La buena vecindad es un hábito en desuso. Desde que el minuto escaso de ascensor sustituyó a la conversación larga y tendida de (radio)patio, ya no tocamos la puerta del vecino ni para pedir sal.
En esa tesitura yo he vivido diferentes fases: desde la cercanía con los vecinos de la casa de mis padres, hasta la necesidad de pasar desapercibido cuando eres estudiante, juerguista o estás de alquiler en una casa de paso.
Hace un año me mudé a mi primera urbanización como consecuencia del ahogamiento de mezclar paternidad con pandemia en un centro de ciudad con parques sin sombra, sin bares y sin visos de complacencia parental de divertida tarde de trasiego de tobaganes y columpios. Ni siquiera como el deporte nacional del padre: el desahogo.
Entre 150 vecinos hay un poco de todo. Con la mayoría es difícil que pases de un «hola y adiós». Otros están en esa fase de piso de paso por la que yo pasé y, porque no decirlo, la culpa de la asociabilidad relativa la tiene el haber «desarrollado» ese detector que Terminator usaba para localizar (y matar) humanos, que en una época te ayudaba a filtrar mujeres, hombres y viceversa, y ahora analiza a la gente por lo compatibles que son las edades de sus hijos con la de la tuya.
Con esa gente, tienes una relación relativa, que nunca va a más, porque el parque y la piscina no son tan buenos sitios para intimar como los bares en los que se han iniciado tus amistades más duraderas. No sé si porque el alcohol ayuda, o porque compartir experiencias etílico-vergonzosas ayuda a quitar de la ecuación complejos, diferencias y esas cosas que el ejemplo de padre manda a tomar por culo.
Quizá por eso, y porque estoy en plan ¡Aupa Etxebeste! para las vacaciones, se agradece que este (desconocido para mí) finde de las Urbanizaciones, unas cuantas vecinas hayan llenado el patio de mi casa de hinchables, espuma, paella, cenas temáticas, remojones y alguna cosa más.

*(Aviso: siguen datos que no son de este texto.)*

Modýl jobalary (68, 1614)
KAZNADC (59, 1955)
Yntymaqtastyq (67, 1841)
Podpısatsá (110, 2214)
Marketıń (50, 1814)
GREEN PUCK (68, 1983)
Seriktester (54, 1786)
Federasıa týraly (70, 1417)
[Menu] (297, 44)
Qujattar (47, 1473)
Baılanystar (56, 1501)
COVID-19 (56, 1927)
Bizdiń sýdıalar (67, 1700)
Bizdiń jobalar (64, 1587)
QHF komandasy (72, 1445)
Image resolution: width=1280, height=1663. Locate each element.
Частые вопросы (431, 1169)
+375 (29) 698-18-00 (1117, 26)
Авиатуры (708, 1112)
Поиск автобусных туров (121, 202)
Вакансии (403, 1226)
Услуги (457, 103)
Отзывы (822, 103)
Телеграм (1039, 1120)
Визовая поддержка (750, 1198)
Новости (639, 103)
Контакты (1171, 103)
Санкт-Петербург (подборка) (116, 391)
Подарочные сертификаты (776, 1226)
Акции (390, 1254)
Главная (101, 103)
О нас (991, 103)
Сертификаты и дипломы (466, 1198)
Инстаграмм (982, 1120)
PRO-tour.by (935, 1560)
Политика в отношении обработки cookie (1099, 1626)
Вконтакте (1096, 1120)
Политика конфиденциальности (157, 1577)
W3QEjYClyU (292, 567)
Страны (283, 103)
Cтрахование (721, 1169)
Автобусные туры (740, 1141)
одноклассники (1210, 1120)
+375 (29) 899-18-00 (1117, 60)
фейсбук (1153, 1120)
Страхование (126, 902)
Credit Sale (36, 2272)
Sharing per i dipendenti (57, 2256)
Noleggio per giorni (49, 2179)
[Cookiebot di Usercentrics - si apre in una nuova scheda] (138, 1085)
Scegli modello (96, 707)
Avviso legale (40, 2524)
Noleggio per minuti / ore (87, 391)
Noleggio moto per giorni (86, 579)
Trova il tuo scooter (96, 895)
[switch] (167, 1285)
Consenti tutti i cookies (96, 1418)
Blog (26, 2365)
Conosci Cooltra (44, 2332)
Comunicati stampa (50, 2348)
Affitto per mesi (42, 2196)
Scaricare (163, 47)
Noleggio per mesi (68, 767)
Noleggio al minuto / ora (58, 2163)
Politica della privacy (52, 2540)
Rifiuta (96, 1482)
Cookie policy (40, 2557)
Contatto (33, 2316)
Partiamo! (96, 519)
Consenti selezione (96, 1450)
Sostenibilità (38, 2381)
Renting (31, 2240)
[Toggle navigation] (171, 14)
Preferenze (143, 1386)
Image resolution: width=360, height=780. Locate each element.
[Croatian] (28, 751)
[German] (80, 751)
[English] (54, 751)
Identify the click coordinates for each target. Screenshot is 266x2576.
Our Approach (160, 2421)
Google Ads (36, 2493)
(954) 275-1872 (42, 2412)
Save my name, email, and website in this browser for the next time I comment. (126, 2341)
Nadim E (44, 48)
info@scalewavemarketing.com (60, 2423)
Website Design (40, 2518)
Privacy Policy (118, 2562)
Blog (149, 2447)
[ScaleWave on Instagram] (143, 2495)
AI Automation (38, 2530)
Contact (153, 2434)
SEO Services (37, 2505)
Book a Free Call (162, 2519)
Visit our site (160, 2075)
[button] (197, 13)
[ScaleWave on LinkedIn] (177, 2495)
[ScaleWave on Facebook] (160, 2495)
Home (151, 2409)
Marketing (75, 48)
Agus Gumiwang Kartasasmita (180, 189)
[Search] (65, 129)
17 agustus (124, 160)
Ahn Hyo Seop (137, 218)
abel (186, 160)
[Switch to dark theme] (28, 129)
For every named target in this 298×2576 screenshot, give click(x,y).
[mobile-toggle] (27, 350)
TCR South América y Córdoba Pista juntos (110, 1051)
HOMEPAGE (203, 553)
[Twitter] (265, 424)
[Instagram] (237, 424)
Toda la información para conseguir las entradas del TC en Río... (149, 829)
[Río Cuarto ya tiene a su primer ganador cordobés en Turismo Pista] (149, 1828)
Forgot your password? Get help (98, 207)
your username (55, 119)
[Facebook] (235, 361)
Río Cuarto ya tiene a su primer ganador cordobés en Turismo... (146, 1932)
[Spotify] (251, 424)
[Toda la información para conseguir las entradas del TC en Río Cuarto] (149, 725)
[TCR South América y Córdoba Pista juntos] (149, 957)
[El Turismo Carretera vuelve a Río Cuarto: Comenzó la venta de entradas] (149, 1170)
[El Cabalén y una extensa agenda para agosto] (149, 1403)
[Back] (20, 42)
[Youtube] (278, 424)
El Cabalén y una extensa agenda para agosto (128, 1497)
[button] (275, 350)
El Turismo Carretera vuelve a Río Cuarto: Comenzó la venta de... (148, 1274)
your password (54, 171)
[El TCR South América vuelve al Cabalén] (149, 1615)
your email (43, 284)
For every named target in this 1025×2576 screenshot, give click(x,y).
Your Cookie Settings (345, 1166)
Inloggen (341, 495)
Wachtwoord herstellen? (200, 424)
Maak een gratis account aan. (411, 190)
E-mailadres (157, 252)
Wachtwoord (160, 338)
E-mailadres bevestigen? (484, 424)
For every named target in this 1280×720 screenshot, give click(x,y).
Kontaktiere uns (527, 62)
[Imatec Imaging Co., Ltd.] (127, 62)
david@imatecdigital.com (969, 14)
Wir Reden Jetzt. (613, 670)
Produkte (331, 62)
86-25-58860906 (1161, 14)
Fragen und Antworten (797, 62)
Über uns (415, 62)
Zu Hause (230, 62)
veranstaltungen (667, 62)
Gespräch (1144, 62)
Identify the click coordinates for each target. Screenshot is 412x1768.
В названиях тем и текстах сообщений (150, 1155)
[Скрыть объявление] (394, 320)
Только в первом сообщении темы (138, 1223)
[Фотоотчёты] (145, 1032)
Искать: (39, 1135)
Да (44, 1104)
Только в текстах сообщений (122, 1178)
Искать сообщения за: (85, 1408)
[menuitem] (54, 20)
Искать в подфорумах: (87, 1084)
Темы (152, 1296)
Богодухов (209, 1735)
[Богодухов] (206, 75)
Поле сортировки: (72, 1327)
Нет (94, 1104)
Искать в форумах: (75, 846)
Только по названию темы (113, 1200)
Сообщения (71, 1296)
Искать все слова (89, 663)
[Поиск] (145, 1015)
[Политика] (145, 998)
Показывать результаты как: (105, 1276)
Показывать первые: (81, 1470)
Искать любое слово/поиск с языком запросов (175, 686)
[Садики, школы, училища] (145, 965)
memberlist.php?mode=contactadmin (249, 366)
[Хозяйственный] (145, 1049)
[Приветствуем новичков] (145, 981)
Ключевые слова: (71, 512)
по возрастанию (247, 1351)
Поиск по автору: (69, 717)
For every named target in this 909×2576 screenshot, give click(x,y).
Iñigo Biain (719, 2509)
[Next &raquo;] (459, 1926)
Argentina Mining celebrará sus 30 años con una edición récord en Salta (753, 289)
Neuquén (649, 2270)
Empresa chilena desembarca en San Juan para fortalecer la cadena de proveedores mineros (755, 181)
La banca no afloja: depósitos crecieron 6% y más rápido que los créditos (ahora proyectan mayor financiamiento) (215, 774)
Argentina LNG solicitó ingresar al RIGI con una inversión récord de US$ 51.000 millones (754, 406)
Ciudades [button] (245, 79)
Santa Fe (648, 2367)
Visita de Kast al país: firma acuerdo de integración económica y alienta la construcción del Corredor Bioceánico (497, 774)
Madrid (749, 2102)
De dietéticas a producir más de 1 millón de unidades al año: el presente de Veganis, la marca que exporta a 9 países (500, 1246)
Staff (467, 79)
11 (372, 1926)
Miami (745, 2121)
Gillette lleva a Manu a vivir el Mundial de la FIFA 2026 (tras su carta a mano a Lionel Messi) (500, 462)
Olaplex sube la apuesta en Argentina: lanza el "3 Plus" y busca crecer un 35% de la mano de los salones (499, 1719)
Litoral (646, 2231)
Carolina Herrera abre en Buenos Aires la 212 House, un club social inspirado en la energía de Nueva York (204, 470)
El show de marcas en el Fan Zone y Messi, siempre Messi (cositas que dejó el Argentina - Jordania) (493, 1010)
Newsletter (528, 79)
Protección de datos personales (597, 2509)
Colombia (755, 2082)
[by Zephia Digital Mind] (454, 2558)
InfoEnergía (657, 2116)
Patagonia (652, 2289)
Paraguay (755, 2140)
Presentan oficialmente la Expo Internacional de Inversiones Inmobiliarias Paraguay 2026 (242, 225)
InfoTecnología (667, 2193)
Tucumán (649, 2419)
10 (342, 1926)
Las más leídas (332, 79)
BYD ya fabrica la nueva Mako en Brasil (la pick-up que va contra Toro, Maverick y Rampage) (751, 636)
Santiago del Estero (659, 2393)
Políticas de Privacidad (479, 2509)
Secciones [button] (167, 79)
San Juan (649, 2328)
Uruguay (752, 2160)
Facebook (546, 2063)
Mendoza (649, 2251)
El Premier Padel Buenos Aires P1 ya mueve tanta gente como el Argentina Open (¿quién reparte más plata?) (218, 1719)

Diversión transversal, que es la más difícil de las diversiones. Porque nunca llueve a gusto de todos, y menos en plena sequía (imaginativa).
Esta es la semana en la que hace no demasiado, estaba dándolo todo en la plaza del Trigo de Aranda. Este año, la pulsera ha sido diferente, el gentío más parecido al del Sonorama Primigenio y aunque la música, en muchos casos, no va en consonancia con mis gustos, estoy de vacaciones y el buen vigía usa su abanico de fonemas para otras cosas.
Se trataba de conocer mejor a algunos de esos seres sin nombre, que mi radar de padres/ madres de nenicxs de 4 años para abajo, deja fuera de mi vida social-vecinal rutinaria. Aunque mi úlcera musical se haya resentido un poco con tanto reggetón y música que nunca debió haber viajado más allá de las farras de los noventa.
Fuera de eso, la fiesta ha sido diferente, pero brutal. Los niños han dejado los móviles de lado, han aprendido lo que es una batucada, han tenido una pizca de verano de pueblo, que no tienen todos los niños de ciudad y hemos compartido algo más que derramas, discusiones y fluidos de piscina.
Mañana retomaremos la dinámica habitual. Unos seguirán con su pádel, otros nos veremos en el parque, nos saludaremos cuando cojamos el coche en el garaje… pero igual, acumular «Halloweenes», navidades, findes de comunidad y estas cosas, hacen que el «hola y adiós» de ayer, se convierta en ¿qué tal estás? o en ¿haces algo hoy? o en ¿a qué te dedicas? o en quitar el roll de padre, de madre, de friki, de fantastic girl… o de lo que a cada uno nos pongan, desde el desconocimiento que da ser vecinos, en muchos casos, para el resto de nuestras vidas.
No podemos cambiar el mundo. Pero sí podemos hacer que el barrio sea un poco más agradable. Aunque sólo sea para que no nos dé vergüenza pedir un poco de sal cuando nos falte.